Stevens Aide Sutherland to Leave Senate
Lisa Sutherland said Friday that she will step down in several weeks as minority staff director of the Senate Commerce Committee, ending a direct working relationship with Sen. Ted Stevens (R-Alaska) that began with an internship in 1977.
Sutherland said that after she leaves in early March, she will continue as an outside adviser to Stevens while pursuing private business interests that are still taking shape.
“I am going to work with Sen. Stevens as a kind of political adviser and may do a few other things, as well. Those have yet to be determined,” she added. “I have not talked to anybody. I have an interest in doing some business issues completely unrelated to Congress.”

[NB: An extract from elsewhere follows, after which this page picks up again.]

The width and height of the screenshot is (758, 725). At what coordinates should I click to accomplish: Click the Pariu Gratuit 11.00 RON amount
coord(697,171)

Sutherland, who got a full-time job with Stevens in 1981, had a key role in drafting last year’s major telecommunications bill, which never reached the Senate floor because Democrats complained that it lacked strong Internet-nondiscrimination language.
Sutherland said she isn't leaving the Senate because Democrats took control as a result of the 2006 elections.
“This is something that doesn’t have anything to do with us Republicans losing the majority. This is something I’ve been actually thinking about for a while, and it is completely unrelated to the election,” she added.
She declined to discuss her replacement. “I think I’ll leave that to Sen. Stevens to announce,” she said.